A cornerstone of this commitment is the representation of diverse perspectives in faculty and leadership roles. Implementing diversity in hiring practices connects students with mentors from similar backgrounds and fosters a profound sense of belonging, signaling an unwavering commitment to dismantling systemic barriers. KPU, as an integral societal component, has the potential to lead the charge in championing education, inclusivity, and representation, serving as a catalyst for positive change that harmonizes with the core values of Black History Month.
Eliana McFarlane, KPU Sociology student in final year
First, I would like to articulate that Black history is the matter of utmost importance. It is celebrated in February because February is the month that Abraham Lincoln and Frederick Douglas were born. I highlight this point because while I recognize that many allies make the effort to educate themselves on matters of Black history in February, for members of the Black community (and its valued allies), Black History Month is every month.
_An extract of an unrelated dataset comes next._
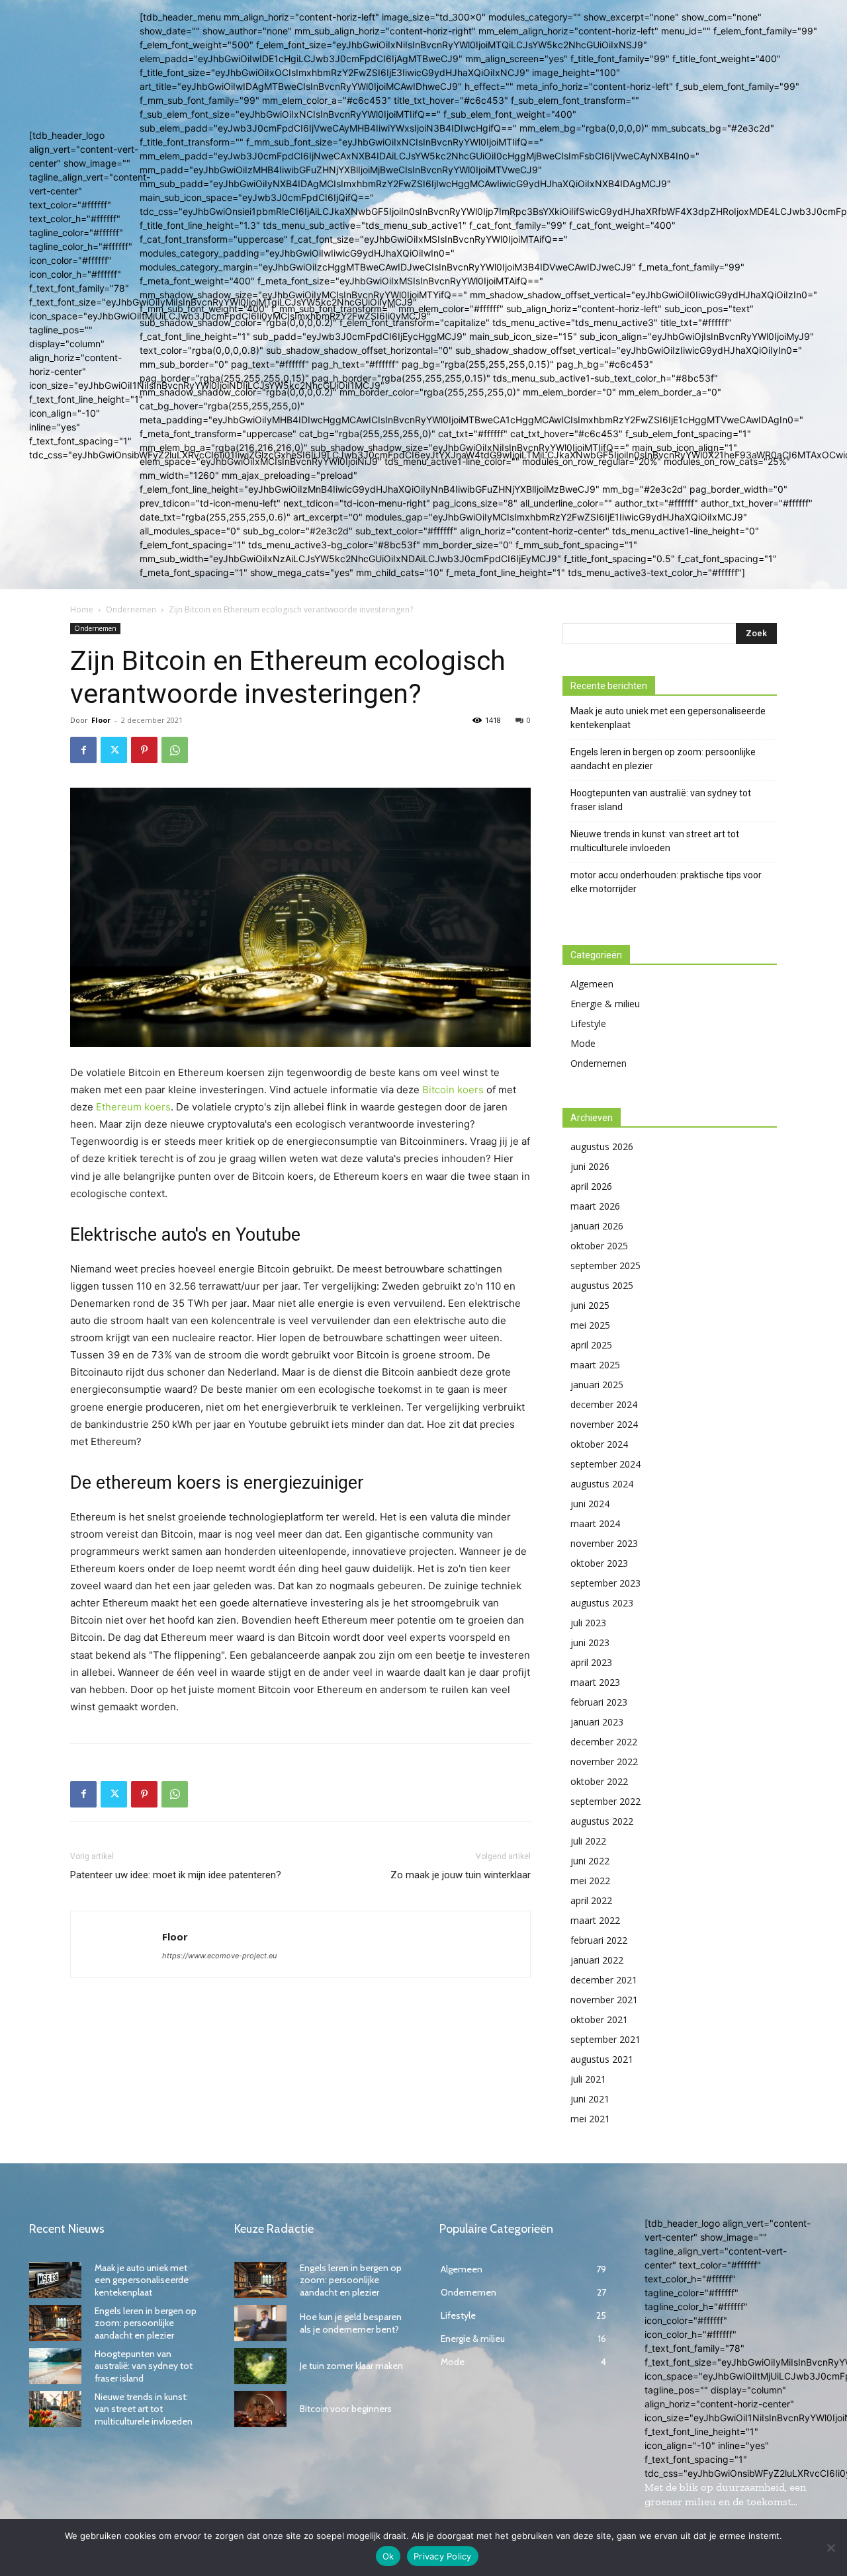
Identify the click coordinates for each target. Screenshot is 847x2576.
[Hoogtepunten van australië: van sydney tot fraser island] (55, 2366)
It is important to learn about Black history because it does not begin with the transatlantic slave trade. There is so much richness and positive narratives that make up the contextual histories of the Black/African experience, that if we were to start halfway, we would rob ourselves of learning about entire empires and ways of life that resemble nothing to what we know and believe today.
Should you choose to continue to educate yourself on matters of Black history, I invite you to do so with an open mind, a discerning heart, and an appetite to prove your assumptions wrong. If you can do that, then you are well on your way to becoming better equipped for understanding Black historical affairs.